## Passage given
▬▬▬▬▬▬

They released the accessible, song-driven Discovery in the midst of the White Stripes- and Strokes-led rock renaissance of the early '00s. They were the ideal crossover band: hooky enough to appeal to rock listeners, but beat-oriented enough to retain their original house fans. "The first record was about showing, when we were coming from rock, that electronic music and techno was cool. The second album was the opposite; it was showing to the techno kids that actually rock was cool."
Human After All, in 2005, was the band's first album to receive middling reviews, in part because critics conflated the album's minimalism and a reported six-week writing period with laziness. As an act bent on continually changing their approach, Bangalter and de Homem-Christo perhaps wanted to hear what a spontaneous Daft Punk would sound like. Despite its title, it was criticized for a lack of human touch, and for the repetitive nature of its relatively short track-list.
In 2006, they accepted a last minute invitation to headline Coachella, where they mixed and sampled songs spanning their catalog into an epic, near-90-minute mega-mix from atop a giant, illuminated pyramid. Inspired by the show's success, they set out on the Alive 2007 world tour, recording and officially releasing their Paris show as a full-length, Alive, in November. The album cemented Daft Punk's singularity as a festival-headlining electronic act, and built incredible anticipation for a fourth studio full-length.
Work on Random Access Memories began in 2008. "We went in the studio with a sound engineer, and we started to do demos," explains Bangalter. "We were not really happy with the way the production was going and we didn't really know how to solve the limitations of our own performance: the idea of looping, and using the instruments we'd been using for 20 years."
So Bangalter and de Homem-Christo took on a different project: scoring the 2010 sci-fi sequel/remake Tron: Legacy. "We took about a year doing Tron, because we were always really interested in film scoring, and especially the chance to work with an orchestra. We got completely shut out from the music we were making, pop music, and the world, to just be in this film scoring world for 13 or 14 months."

▬▬▬▬▬▬

## Dataset records
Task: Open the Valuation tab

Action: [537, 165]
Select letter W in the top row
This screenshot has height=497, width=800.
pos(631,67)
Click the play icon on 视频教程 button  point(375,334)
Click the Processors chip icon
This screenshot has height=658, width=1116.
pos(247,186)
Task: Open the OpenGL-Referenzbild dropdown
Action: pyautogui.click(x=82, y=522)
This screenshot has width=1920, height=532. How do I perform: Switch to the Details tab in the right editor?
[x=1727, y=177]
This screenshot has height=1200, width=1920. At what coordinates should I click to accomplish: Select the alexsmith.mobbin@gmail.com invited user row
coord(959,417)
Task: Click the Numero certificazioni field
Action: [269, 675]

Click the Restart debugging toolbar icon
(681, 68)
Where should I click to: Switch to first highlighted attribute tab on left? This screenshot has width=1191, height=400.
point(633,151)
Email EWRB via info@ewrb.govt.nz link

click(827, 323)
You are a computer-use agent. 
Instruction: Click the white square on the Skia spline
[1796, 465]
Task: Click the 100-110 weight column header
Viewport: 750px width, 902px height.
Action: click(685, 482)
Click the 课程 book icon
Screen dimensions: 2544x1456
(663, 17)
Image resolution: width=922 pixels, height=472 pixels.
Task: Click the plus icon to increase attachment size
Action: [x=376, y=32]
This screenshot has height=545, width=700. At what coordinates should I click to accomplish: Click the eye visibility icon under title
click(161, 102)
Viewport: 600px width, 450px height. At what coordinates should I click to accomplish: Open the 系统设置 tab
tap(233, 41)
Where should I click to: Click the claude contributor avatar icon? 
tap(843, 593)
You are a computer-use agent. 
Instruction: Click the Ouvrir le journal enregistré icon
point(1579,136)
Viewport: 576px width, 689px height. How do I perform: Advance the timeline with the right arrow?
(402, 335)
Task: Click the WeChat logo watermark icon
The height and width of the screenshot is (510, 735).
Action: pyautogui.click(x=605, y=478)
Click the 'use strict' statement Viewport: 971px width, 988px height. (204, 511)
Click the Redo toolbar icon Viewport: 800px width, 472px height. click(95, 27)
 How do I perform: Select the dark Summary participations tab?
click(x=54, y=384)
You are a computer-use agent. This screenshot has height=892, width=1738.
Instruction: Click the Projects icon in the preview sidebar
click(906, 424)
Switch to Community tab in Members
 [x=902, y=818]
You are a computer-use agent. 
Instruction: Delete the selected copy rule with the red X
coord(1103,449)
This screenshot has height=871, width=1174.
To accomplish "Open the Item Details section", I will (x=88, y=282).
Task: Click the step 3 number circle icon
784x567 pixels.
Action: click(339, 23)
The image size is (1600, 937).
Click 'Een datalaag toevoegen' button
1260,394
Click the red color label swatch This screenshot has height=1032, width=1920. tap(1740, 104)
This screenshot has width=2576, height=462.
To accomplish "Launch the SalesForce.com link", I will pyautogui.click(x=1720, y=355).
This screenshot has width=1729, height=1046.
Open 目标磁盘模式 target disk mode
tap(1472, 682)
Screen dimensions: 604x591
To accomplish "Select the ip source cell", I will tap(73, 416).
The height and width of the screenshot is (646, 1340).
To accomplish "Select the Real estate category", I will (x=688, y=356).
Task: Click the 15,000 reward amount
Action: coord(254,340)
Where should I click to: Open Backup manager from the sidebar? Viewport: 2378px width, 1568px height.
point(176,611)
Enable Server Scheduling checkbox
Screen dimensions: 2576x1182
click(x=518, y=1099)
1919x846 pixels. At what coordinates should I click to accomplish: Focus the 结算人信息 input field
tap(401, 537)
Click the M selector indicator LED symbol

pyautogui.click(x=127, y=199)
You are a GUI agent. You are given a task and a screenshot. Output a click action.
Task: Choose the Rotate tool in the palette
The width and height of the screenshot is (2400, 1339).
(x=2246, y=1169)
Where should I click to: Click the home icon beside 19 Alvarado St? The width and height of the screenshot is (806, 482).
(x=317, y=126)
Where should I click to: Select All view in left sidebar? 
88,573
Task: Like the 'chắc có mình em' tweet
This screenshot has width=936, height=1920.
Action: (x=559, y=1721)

▬▬▬▬▬▬

## What to work on
1. Rewrite the records from the start down to the line containing "[x=1727, y=177]", changing "Processors" to "Graphics" and leaving everything else as it is.
2. Go on with the passage on Daft Punk's career from the point where it stops.

## Answers per task
1.
Task: Open the Valuation tab

Action: [537, 165]
Select letter W in the top row
This screenshot has height=497, width=800.
pos(631,67)
Click the play icon on 视频教程 button  point(375,334)
Click the Graphics chip icon
This screenshot has height=658, width=1116.
pos(247,186)
Task: Open the OpenGL-Referenzbild dropdown
Action: pyautogui.click(x=82, y=522)
This screenshot has width=1920, height=532. How do I perform: Switch to the Details tab in the right editor?
[x=1727, y=177]

2.
"The best part of our experience," claims Bangalter, "was the teamwork, the ability to work with an entire crew of people, the different talents, and what would come out of those interactions. We decided, 'Okay, let's try and go back to the music that we started, the two of us, and see what we keep and what we can start building. Experiment with musicians, session players, performers, technicians, recording studios, and do it differently.' What we learned with Tron was to open up this creative intimacy with a group of people during the making of it. It was definitely the key to unlocking what this record would become."
Making Random Access Memories, Bangalter maintains, "was like making a film. You could have a perfectionist director, but there's no such thing as a perfectionist film crew. The crew, and the other people that are around, are serving the vision of the team leader, in some sense. That's exactly what happened here, and that's why this record took five years to make."
If Human After All was Daft Punk's minimalist record, Random Access Memories is their experiment in the potential of a traditional big budget studio — made, for the first time, with entirely analog instruments, on entirely analog recording equipment.
The analog approach is matched by a strong disco thread that runs throughout the album, a history lesson that's boosted by guest appearances from synth pioneer Giorgio Moroder and cult songwriter Paul Williams. But even this more open and collaborative approach appears to be another chapter in Daft Punk's history of myth-making.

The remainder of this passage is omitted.